** WORKING DATA follows **
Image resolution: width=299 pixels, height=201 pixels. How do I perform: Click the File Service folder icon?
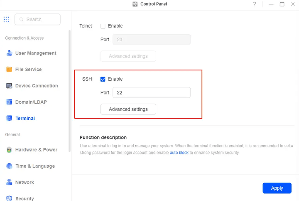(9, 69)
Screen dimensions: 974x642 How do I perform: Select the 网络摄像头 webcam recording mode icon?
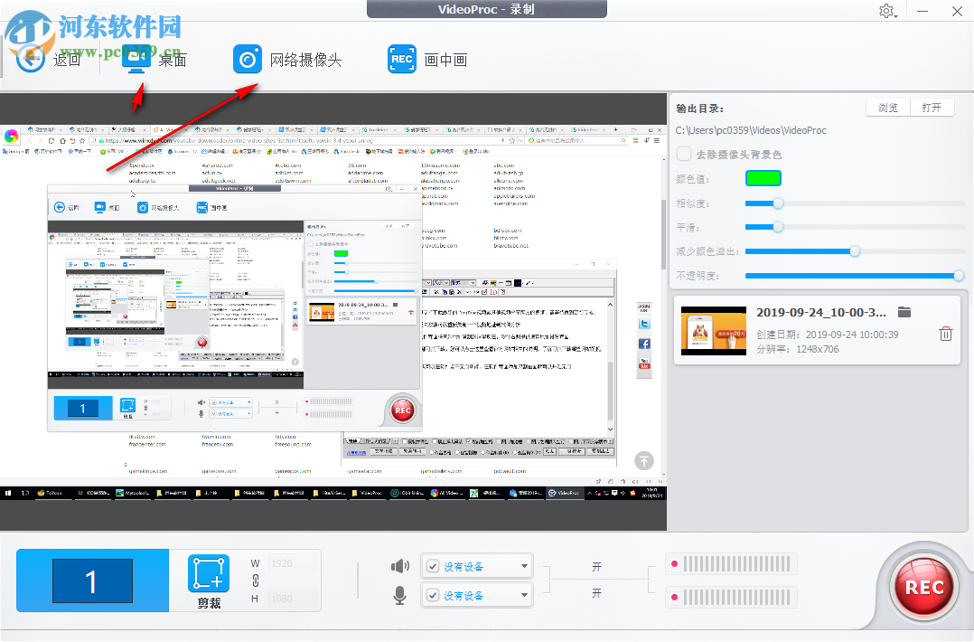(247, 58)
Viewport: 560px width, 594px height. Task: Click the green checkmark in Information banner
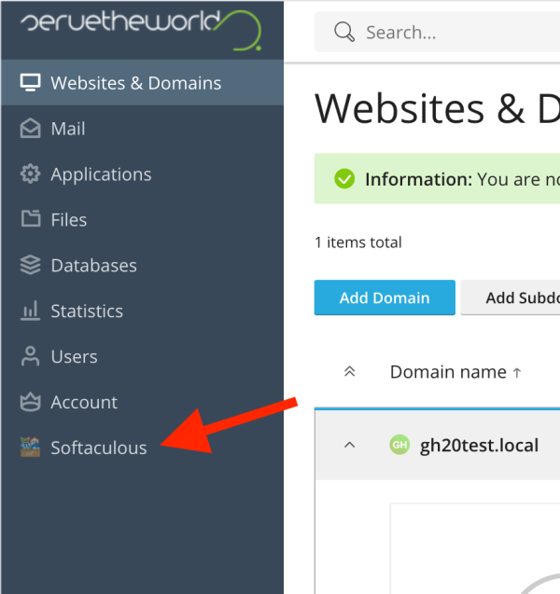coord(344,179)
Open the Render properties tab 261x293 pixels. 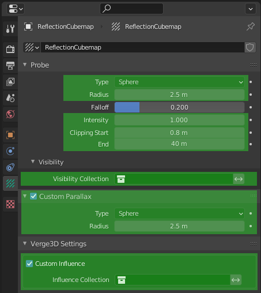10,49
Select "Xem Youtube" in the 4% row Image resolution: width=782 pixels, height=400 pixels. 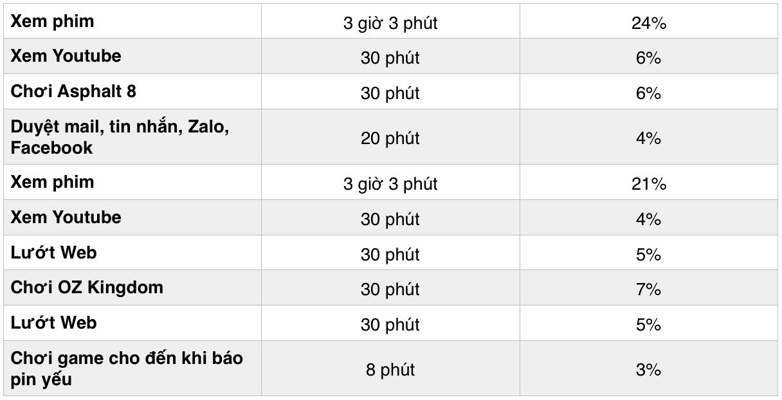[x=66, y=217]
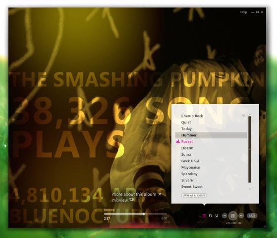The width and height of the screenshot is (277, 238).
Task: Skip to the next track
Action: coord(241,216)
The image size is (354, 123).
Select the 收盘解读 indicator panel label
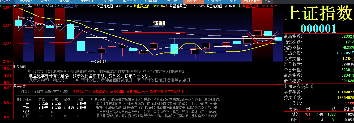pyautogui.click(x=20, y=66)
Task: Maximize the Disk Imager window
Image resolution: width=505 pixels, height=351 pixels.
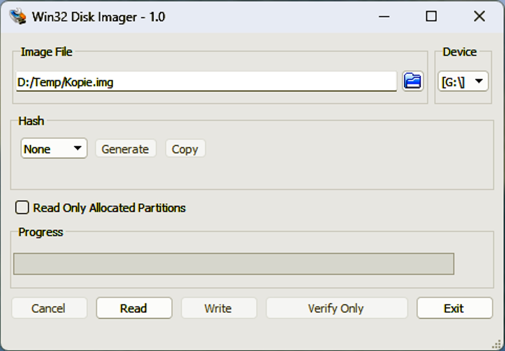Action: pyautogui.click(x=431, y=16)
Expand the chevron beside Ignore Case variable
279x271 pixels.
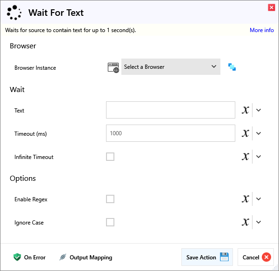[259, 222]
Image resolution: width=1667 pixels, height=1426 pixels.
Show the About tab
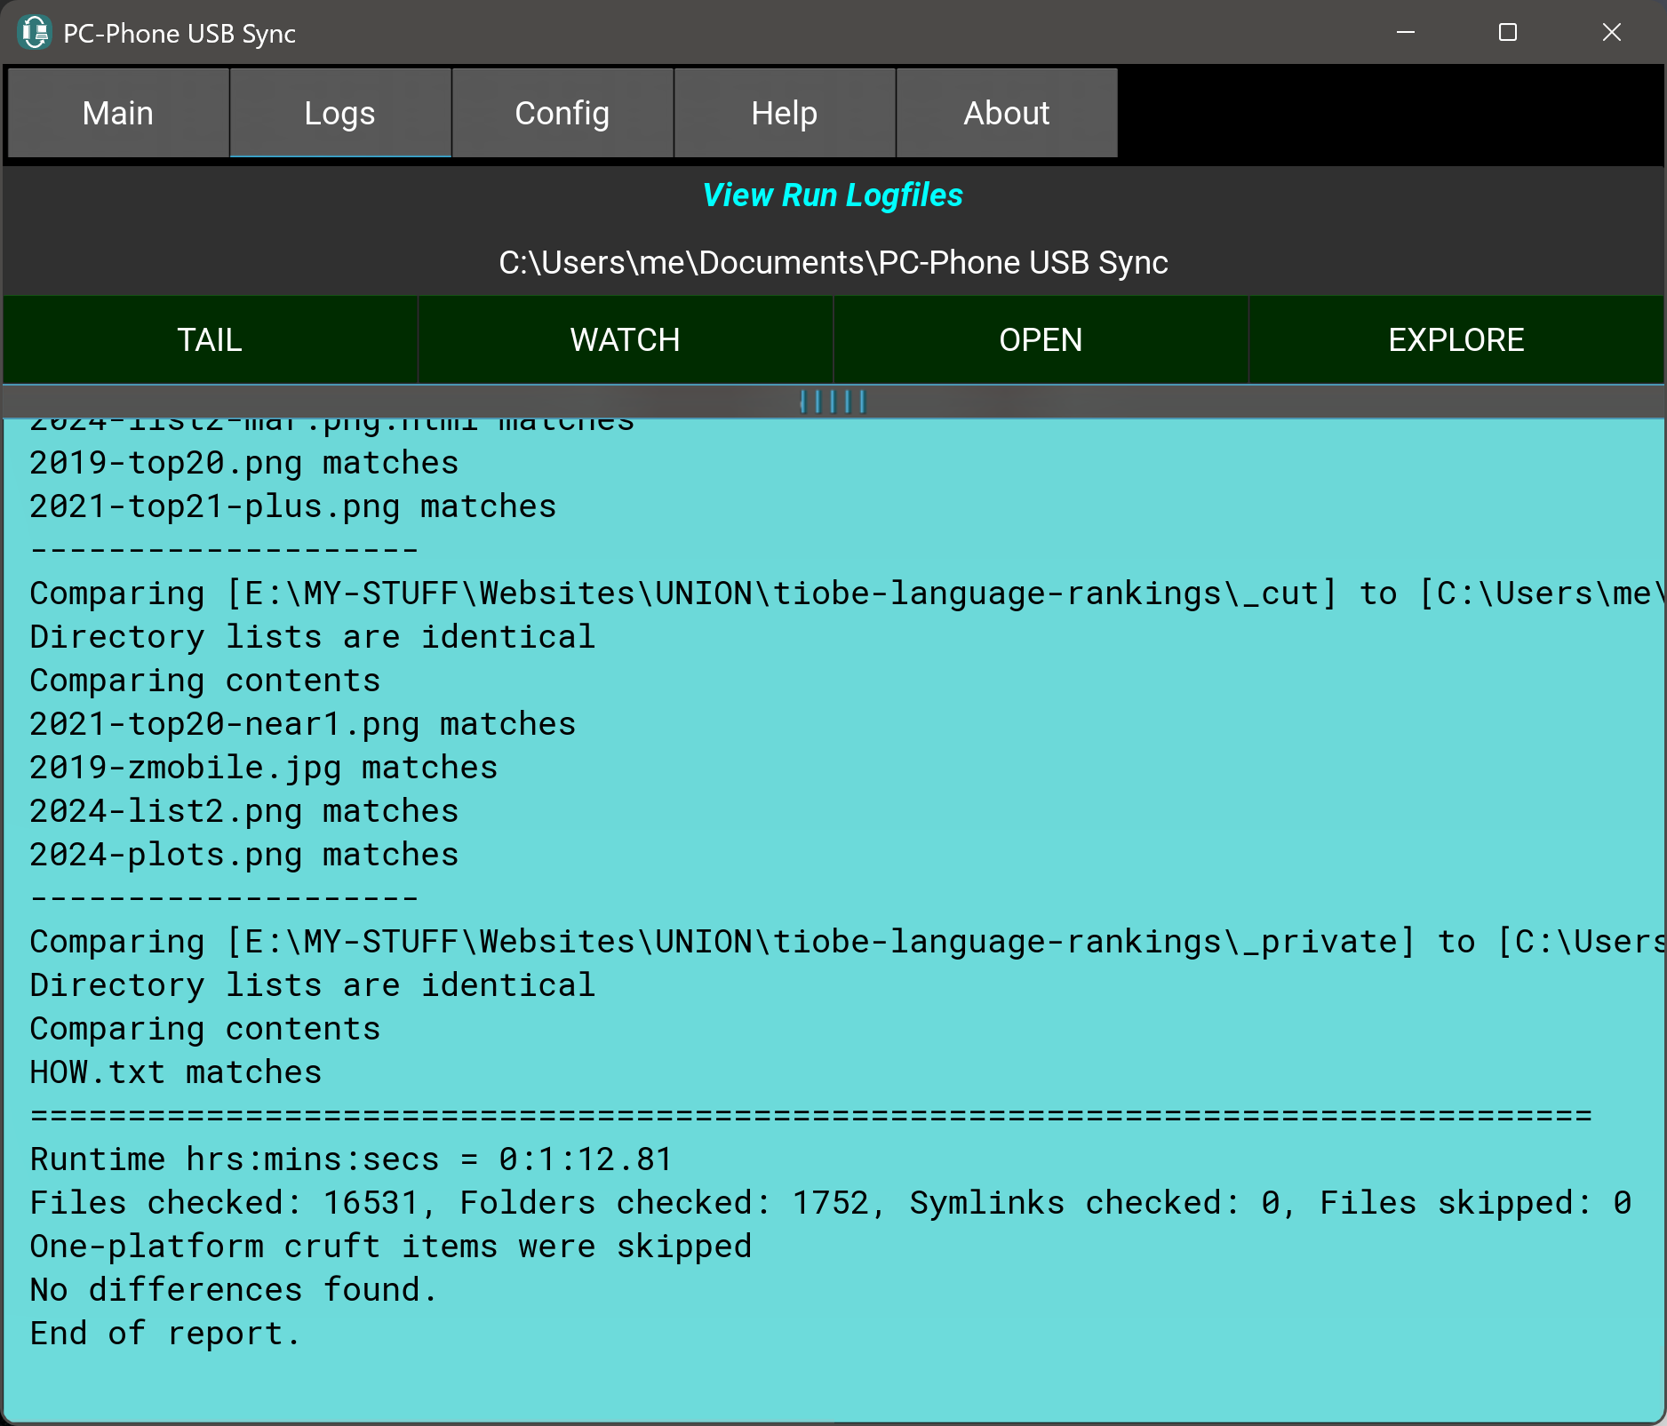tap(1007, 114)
** End of WORKING DATA **
__WORK REQUEST__
Copy out only the lines from the one containing "Select the 收盘解读 indicator panel label" to the end of the entries, unchanged. Drop the pictures.

__OUTPUT BELOW__
Select the 收盘解读 indicator panel label
pyautogui.click(x=20, y=66)
Task: Maximize the Disk Imager window
Image resolution: width=505 pixels, height=351 pixels.
Action: pyautogui.click(x=431, y=16)
Expand the chevron beside Ignore Case variable
279x271 pixels.
[259, 222]
Image resolution: width=1667 pixels, height=1426 pixels.
Show the About tab
tap(1007, 114)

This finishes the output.